Today, Clean Edge and SolarCity held a webinar on these poll results, with some fascinating insights provided by Lyndon Rive of SolarCity, Ron Pernick of Clean Edge, and pollster John Zogby. A few that jumped out at us include the following.
- Lyndon Rive of SolarCity notes that while in 2009, only 2% of new power capacity installed in the U.S. was solar, during the first three quarters of 2014, that share reached a whopping 35%. In Rive’s view, solar’s share of new installed capacity in the U.S. could hit 50% over the next five years.
- John Zogby said that solar and wind have moved beyond being “esoteric” to being real and visible. Zogby noted that when a homeowner sees solar being installed on a neighbor’s home, it becomes more real and more accessible.
- Zogby also argued that non-renewable energy sources have undergone the “exact opposite of a renaissance” in recent years, in part due to their perceived economic and geopolitical volatility.
- Rive argued that, despite a perception of a partisan divide on solar power, that actually solar has “total bipartisan support.” In fact, Rive noted, if you go back to the beginning of the solar tax credit, it was led by Republican Senators, and was extended for eight years by a Republican president. It’s unfortunate, in Rive’s view, that the “Solyndra blowup” turned solar into a “Democratic political football,” as “in reality it’s supported by both parties.”
- Rive made an interesting point about how the drought in the West could drive more clean energy, as solar power uses no water at all. In stark contrast, Rive explained, the amount of water used by fossil fuel-generated power plants is enormous, while if a homeowner were to install solar power, “the net effect of that is better than using no water at all.”
- With regard to political opposition at the federal and state levels to clean energy scaling, Rive argued that when you have a technology source go from 2% to 35% of new power capacity in just a few years, it’s very threatening to incumbent energy sources.

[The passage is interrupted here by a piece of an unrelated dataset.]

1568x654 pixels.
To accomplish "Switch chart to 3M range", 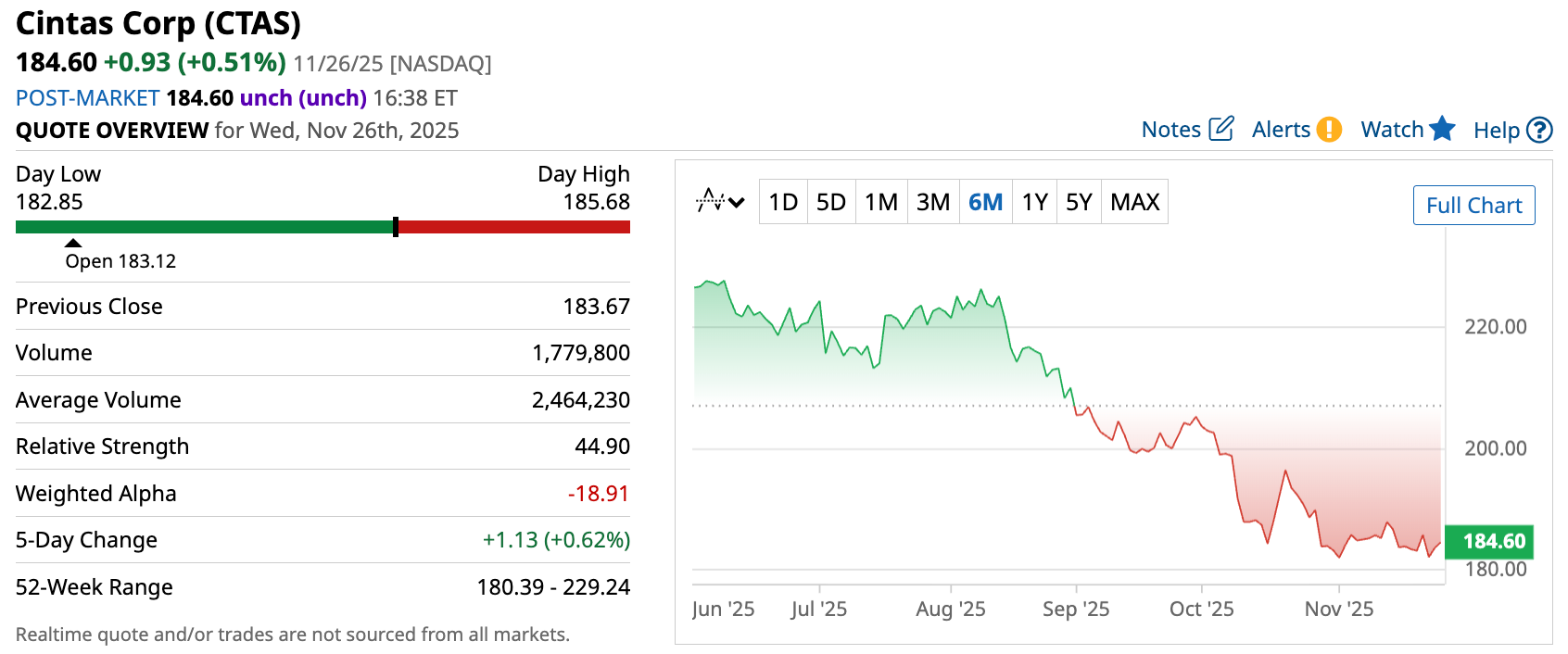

In response, those incumbents are “leveraging all their political muscle” to persuade politicians to slow down the growth of clean energy.
- Even with that incumbent, fossil-fuel-industry opposition, Rive said that the attitude in Congress towards extension of the ITC has gone from “no way in hell” to “how do we make this work…get it extended” in just the last year or so. Rive also noted that in the U.S., the fossil fuel industry has over 13 permanent tax credits, and in general is highly subsidized.
- Rive recommended fighting back by educating customers to fight for their right to energy competition. Beyond that, though Rive argued that the solar industry needs to work with utilities to resolve the “natural friction” between the two industries, to make it possible for utilities to make money off the solar sector, in part by changing the utility business model to one where it becomes the manager of the “flow of energy” from “everywhere.”
- Finally, Rive commented that microgrids are growing, particularly in islands and small communities, to the point where fossil fuels are becoming the “alternative source” of energy, not solar. Rive said he sees that paradigm playing out in the future.